Single by Yoasobi

from the EP Hajimete no – EP and The Book 3
- Language: Japanese
- English title: "Manimani"
- Released: November 18, 2022
- Genre: J-pop
- Length: 4:15
- Label: Sony Japan
- Songwriter: Ayase
- Producer: Ayase

Yoasobi singles chronology
| "Shukufuku" (2022) | "Umi no Manimani" (2022) | "Adventure" (2023) |

Music video
- "Umi no Manimani" on YouTube "Manimani" on YouTube

= Umi no Manimani =

2022 single by Yoasobi

"Umi no Manimani" (海のまにまに) is a song by Japanese duo Yoasobi, taken from their EPs, Hajimete no – EP and The Book 3 (2023). It was released as a single on November 18, 2022, through Sony Music Entertainment Japan, as the third song from the short story collection project Hajimete no after "Mr.", and "Suki da". The song was based on the story Yūrei, written by 147th Naoki Prize-winning Mizuki Tsujimura.

==Background and release==

On December 1, 2021, the same date as their EP The Book 2 release, Yoasobi announced the project Hajimete no, a collaboration between the duo and four Naoki Prize-winning novelists: Rio Shimamoto, Mizuki Tsujimura, Miyuki Miyabe, and Eto Mori, to produce songs based on the authors' novel under the theme of "a story to read when you do [something] for the first time". All novels were published as a book on February 16, 2022, titled Hajimete no. One of four novels written by Tsujimura is Yūrei (ユーレイ) with the theme "a story when you first run away from home". It is about a middle school "I" who runs away from home and arrives at a seaside town. She meets a mysterious girl who holds bouquets of flowers at the beach at night.

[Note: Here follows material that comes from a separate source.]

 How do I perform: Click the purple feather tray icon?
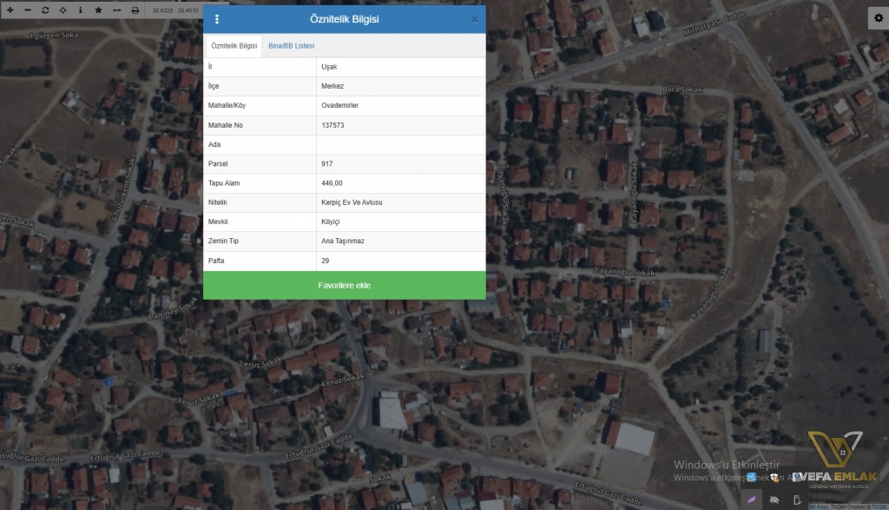click(x=750, y=500)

On November 6, 2022, Yoasobi began posting a series of Stories via their pop-up store Tabi Suru Honya-san Yoasobi Gō's Instagram account, teasing a snippet of "Umi no Manimani", based on Yūrei. Followed by numerous texts from the based novel, the last story announced that the song would be released on November 18. To commemorate the release, billboards of 400-character handwritten reading impressions of Yūrei were placed inside the Tokyo Metro subways and at Shibuya Station between November 7 and 13. Japanese voice actor Shin'ichirō Kamio, actress Tao Tsuchiya, YouTuber Bunkei, singer Momoko Gumi Company (Bish), comedian Nishida (Lalande), and sociologist Noritoshi Furuichi are in charge of writing the impressions. All billboards were later featured in the single's teaser video, uploaded on November 15. A music video for "Umi no Manimani", directed by Asuka Dokai, premiered on March 21, 2023.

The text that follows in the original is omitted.